Фатеев ждал, что Кулагин скажет ему что-нибудь язвительное по поводу медсестер, но профессор молчал. И Фатеев неуверенно заметил:
— Будем надеяться, что Романова выкарабкается…
— Все еще впереди, — пожал плечами Кулагин, наливая в стакан воду из графина; не спеша выпил, повертел пустой стакан, поставил на место. — Кто знает, как поведет себя почка? У меня был такой случай. Казалось, все хорошо. А потом началось… Ангина… Плеврит… И не выдержала почка, не выдержала…
Сергей Сергеевич сделал несколько шагов — взад-вперед.
— Тропа, на которую мы с вами ступили, Фатеев, извилистая. Что нас ждет? Не знаю! — добавил он неохотно и, махнув рукой, подошел к окну, нервным движением раздвинул шторы.
Вечер входил в ночь.
— Когда Романов сможет навестить жену, как вы полагаете, Сергей Сергеевич? — спросил Фатеев.

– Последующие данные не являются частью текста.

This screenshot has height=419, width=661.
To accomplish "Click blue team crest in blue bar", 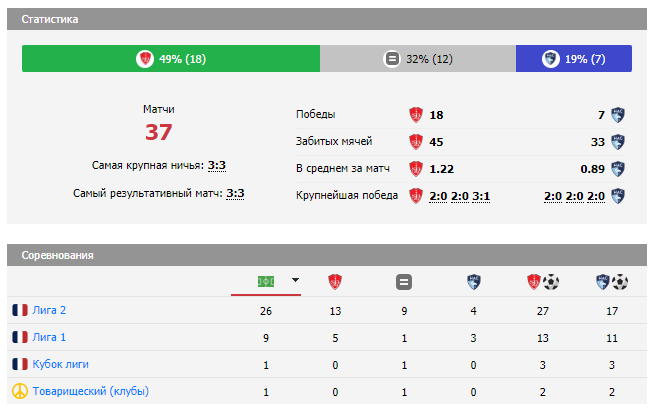I will tap(550, 59).
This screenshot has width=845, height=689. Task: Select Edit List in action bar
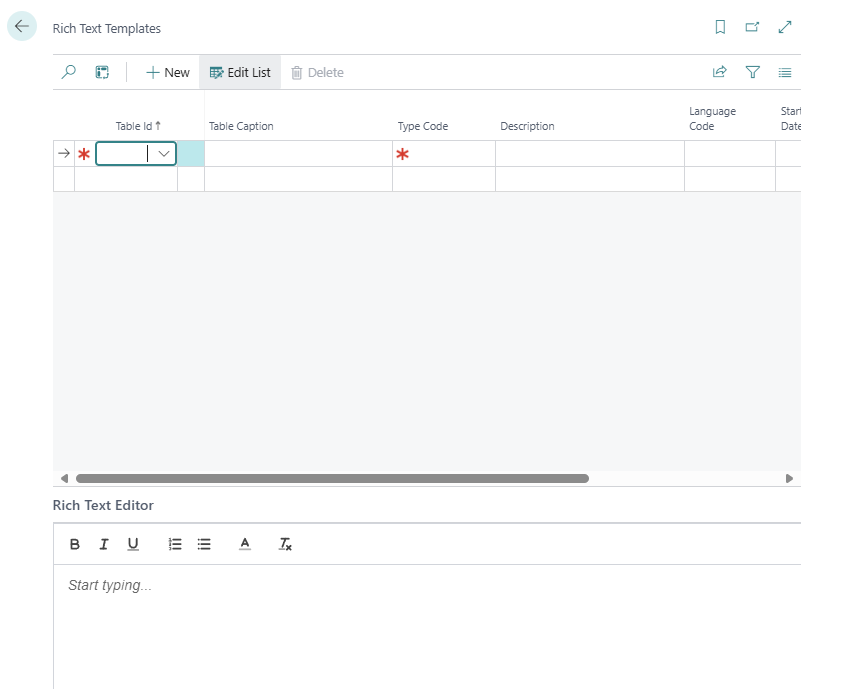[x=240, y=72]
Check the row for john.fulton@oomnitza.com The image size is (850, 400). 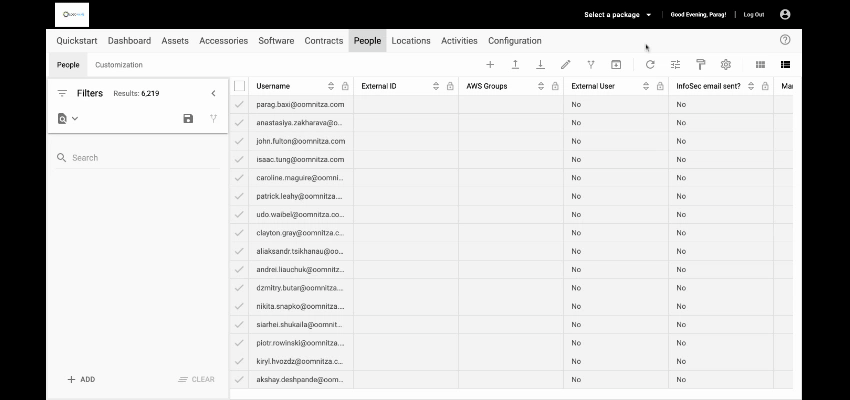click(x=239, y=141)
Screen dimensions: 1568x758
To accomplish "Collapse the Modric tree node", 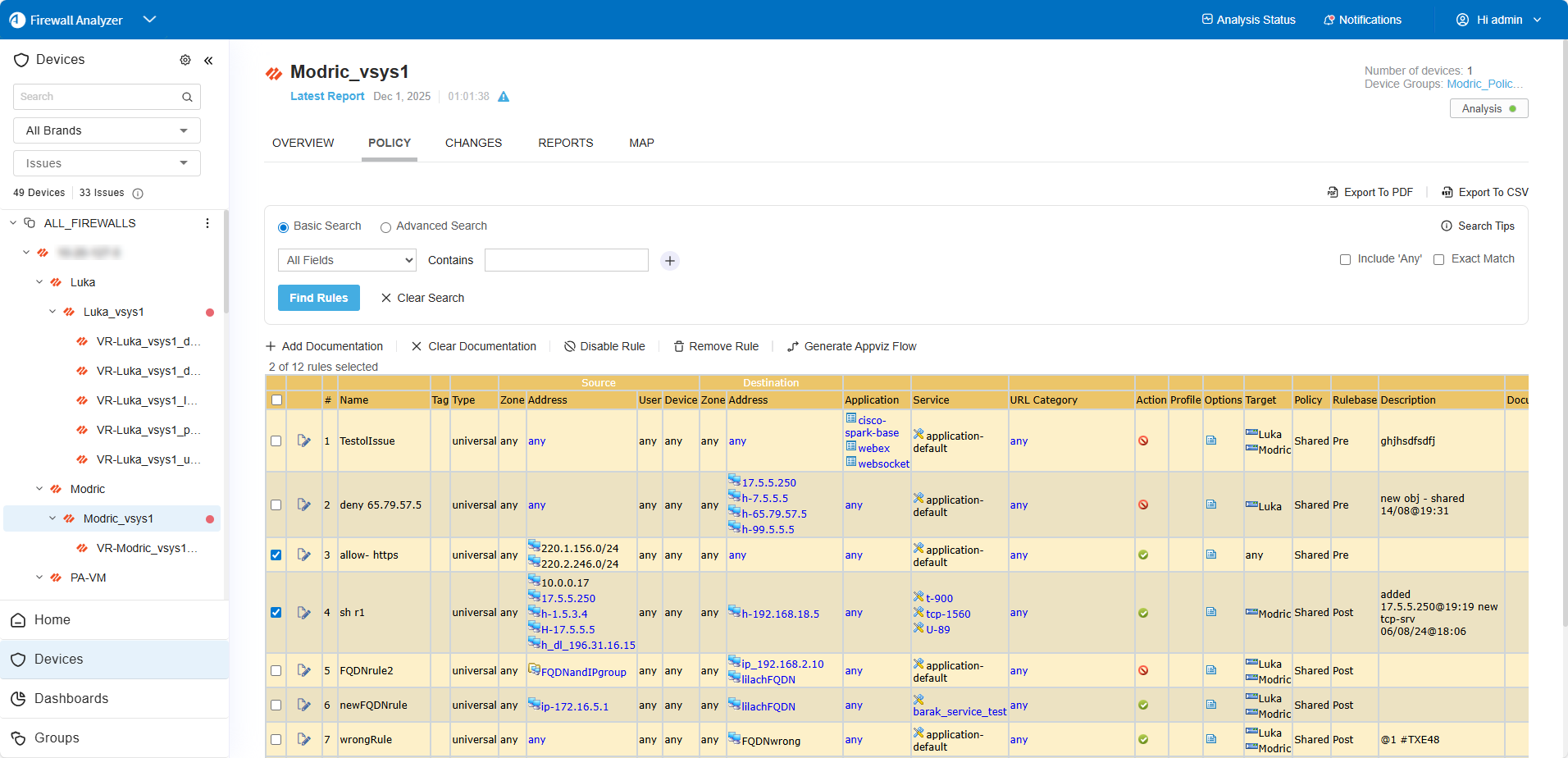I will (39, 489).

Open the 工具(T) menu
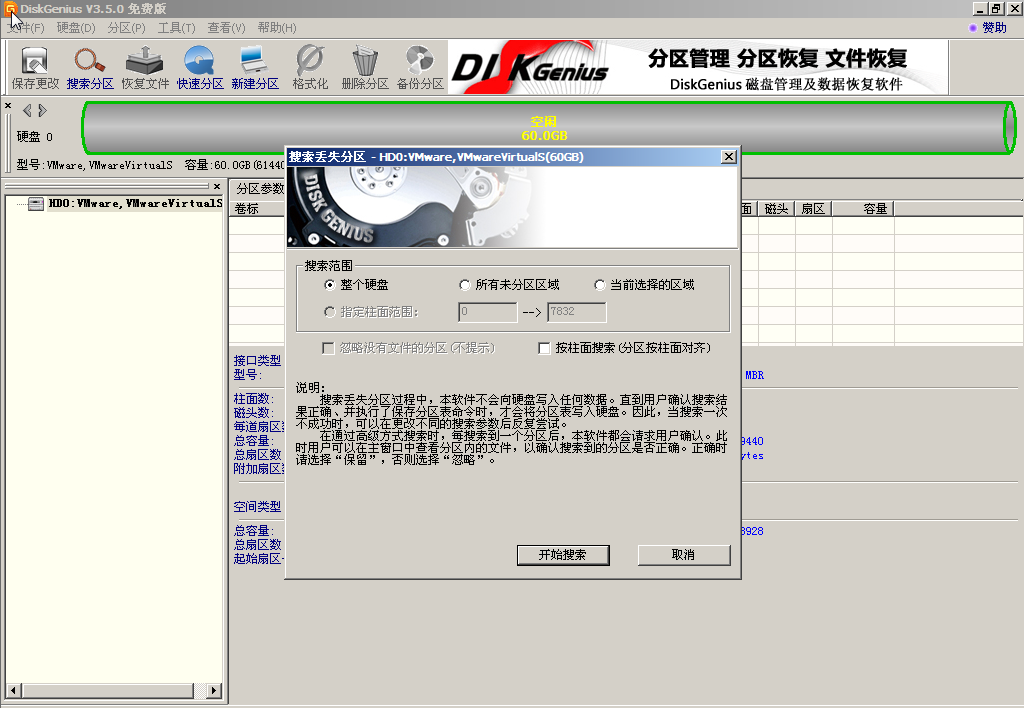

— Посмотрим, как она себя будет чувствовать, — пожал плечами Кулагин. — Во всяком случае, не сегодня и не завтра… Хотя, может, это было бы и к месту…
Фатеев задержал взгляд на Кулагине, промолчал, чувствуя, что профессор хочет еще что-то сказать, и не ошибся.
Сергей Сергеевич подошел к столу, сел, взял карандаш, повертел в пальцах и сказал, осторожно подбирая слова:
— Лет десять назад вот что было: приходит молодая женщина и просит разрешения позвать к больной матери священника.
— Вы разрешили? — спросил Фатеев, превозмогая легкое головокружение и стараясь казаться заинтересованным.
— Разумеется, нет, — отмахнулся Кулагин, словно досадуя на Фатеева за то, что тот перебивает. — Ну, прошло недели полторы. Опять является. Я спрашиваю: «Снова насчет попа?» Она кивает головой, мол, да, насчет попа. Я ей говорю: «Голубушка, зачем он вам нужен?» — «Не мне, а матери!» — заявляет и смотрит на меня, как овца на волка. «Ваша мать поправляется!» — «А он дух ее укрепит окончательно». Представляете, Виктор Дмитриевич? Тут хоть плачь, хоть смейся…
— Демагогия невежд! — сказал Фатеев, чувствуя, как к головокружению добавляется еще и тошнота.
А Сергей Сергеевич вдруг воодушевленно заговорил:
— Верно! Но зато какие слова? «Укрепить дух». Я к чему все это говорю? Вы сказали, что Романова выкарабкается…
— Я выразил надежду, — дипломатично возразил Фатеев, не испытывая никакого желания продолжать разговор.
— Пусть так! — согласился Кулагин. — Мы с вами сделали свое… Нам Романова верила, пока мы ее оперировали, точнее, до операции, ибо во время операции она была под наркозом. Так вот, Виктор Дмитриевич, дооперационный период — это одно. А послеоперационный — вот тут, дорогой мой доцент, иной психологический нюансик… И мы, боюсь, в этот период можем сделать меньше, чем любимый и любящий человек.